## GOAL OF THE EXERCISE
Every line of the entries that holds the word "will" is to be copied.
——————————
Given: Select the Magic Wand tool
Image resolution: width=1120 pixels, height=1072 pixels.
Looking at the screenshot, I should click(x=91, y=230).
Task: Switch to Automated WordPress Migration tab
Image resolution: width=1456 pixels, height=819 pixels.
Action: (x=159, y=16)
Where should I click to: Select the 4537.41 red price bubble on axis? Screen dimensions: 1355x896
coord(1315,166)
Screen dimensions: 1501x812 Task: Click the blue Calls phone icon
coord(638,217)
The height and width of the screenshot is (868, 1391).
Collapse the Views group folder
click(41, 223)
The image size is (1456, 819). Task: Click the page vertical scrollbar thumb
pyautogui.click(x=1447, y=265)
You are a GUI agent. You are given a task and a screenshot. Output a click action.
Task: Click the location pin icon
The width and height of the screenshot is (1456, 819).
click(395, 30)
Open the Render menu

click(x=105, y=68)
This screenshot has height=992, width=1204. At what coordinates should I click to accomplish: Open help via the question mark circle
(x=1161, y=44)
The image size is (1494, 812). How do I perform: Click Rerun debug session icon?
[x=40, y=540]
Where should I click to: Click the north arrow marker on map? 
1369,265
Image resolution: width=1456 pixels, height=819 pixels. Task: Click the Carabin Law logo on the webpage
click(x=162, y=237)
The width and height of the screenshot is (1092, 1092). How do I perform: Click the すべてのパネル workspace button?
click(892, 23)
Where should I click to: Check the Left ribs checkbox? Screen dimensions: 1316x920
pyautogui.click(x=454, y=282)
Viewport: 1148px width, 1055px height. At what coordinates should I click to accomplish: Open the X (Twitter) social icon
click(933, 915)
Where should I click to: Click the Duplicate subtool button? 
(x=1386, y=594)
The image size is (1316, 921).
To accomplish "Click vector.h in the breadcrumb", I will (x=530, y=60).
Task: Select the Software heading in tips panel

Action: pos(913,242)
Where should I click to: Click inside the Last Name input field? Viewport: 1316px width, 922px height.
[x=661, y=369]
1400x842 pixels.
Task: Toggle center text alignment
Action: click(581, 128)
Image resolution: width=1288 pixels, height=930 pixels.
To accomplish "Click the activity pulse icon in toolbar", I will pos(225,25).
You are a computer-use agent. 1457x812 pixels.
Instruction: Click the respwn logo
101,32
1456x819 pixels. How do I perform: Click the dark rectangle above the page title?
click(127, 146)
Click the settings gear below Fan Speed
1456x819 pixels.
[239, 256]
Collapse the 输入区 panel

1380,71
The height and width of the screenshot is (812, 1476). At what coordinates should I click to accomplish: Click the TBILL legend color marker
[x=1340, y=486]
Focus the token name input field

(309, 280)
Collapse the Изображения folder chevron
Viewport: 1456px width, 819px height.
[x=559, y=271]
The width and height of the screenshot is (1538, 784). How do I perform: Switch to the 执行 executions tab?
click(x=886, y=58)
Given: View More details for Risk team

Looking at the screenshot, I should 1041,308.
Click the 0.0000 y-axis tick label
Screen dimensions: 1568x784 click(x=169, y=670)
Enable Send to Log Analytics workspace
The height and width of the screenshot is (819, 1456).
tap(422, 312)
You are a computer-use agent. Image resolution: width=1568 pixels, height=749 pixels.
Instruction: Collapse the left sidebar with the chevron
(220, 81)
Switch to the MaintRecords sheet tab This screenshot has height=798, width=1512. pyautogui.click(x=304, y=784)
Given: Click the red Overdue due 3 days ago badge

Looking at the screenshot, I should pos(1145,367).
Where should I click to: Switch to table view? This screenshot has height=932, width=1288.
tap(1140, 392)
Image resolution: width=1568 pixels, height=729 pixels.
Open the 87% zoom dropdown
——————————
## REPLY
To accomplish "Click vector.h in the breadcrumb", I will (x=530, y=60).
To accomplish "Click the activity pulse icon in toolbar", I will pos(225,25).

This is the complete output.